Maze in a Haze #storyaday

My eyes were still trying to adjust to the darkness. I was propped up against a hard, slick concrete wall, my legs stretched straight out in front of me. My back felt bruised and sore, but cautious stretching reassured me that everything was still in working order, more or less. I felt around on the floor near me. There – just within reach was a canvas strap – that felt promising. I pulled; the bag (I hoped it was a bag) slid towards me. I felt around the other side, too, just in case. Yes, there it was – an envelope. I put that in my lap, so that I wouldn’t lose track of it. Something soft and curious nosed the back of my hand and scurried off. I stilled my breathing, focused on the task at hand, and quelled the scream that rose up like bile.

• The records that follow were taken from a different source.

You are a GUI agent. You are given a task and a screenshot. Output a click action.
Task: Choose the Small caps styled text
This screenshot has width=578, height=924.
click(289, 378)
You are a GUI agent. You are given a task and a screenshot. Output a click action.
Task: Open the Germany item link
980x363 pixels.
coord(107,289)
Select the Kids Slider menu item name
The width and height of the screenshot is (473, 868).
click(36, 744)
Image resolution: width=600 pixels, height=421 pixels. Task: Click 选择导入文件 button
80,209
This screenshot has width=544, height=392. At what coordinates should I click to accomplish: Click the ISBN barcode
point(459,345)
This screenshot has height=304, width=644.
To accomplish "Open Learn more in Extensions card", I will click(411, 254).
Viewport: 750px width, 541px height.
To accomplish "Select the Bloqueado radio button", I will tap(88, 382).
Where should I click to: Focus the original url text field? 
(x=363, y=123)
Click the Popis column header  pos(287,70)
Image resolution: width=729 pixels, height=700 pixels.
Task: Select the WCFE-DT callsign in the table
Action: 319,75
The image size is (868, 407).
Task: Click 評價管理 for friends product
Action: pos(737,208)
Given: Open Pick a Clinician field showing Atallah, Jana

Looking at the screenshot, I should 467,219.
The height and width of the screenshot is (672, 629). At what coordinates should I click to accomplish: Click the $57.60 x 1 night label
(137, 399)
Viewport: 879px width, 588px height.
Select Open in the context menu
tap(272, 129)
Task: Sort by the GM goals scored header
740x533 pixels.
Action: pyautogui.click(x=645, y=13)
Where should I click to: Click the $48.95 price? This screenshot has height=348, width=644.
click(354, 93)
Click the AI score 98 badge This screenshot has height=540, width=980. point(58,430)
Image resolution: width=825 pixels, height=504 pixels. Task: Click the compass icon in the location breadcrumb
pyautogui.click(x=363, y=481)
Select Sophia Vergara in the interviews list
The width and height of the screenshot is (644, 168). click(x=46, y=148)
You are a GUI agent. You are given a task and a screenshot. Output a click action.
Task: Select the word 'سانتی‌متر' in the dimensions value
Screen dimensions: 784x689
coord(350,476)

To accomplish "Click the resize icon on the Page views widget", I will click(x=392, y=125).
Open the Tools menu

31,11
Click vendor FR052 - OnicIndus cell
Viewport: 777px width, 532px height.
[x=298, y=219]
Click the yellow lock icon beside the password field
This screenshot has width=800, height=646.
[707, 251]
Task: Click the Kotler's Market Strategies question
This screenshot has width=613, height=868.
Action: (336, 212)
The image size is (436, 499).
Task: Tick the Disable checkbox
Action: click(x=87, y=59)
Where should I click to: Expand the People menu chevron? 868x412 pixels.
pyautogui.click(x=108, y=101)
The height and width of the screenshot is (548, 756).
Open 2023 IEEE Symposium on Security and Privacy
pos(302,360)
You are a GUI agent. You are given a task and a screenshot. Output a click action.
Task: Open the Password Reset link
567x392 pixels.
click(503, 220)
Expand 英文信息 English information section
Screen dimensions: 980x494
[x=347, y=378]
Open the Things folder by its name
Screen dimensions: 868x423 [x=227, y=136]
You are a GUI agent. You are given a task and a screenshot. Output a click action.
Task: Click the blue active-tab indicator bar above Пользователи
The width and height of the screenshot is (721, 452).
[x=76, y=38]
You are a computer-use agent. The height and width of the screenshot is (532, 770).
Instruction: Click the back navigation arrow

I felt the object attached to the strap. It was, indeed, a satchel or a backpack. I hoped it contained a flashlight. My fingertips found a zipper, grasped the tab, and pulled. I began to rummage through its contents, identifying them by feel. Round barrel, slide switch – a small, bright, LED flashlight! Yes! I flipped it on and glanced around in time to see a smallish, damp-furred rat scuttling over to inspect my foot. Inquisitive, bright-eyed little thing, he turned to look me in the eye, more astonished to find me there than I was to see him. Thank God for shoes.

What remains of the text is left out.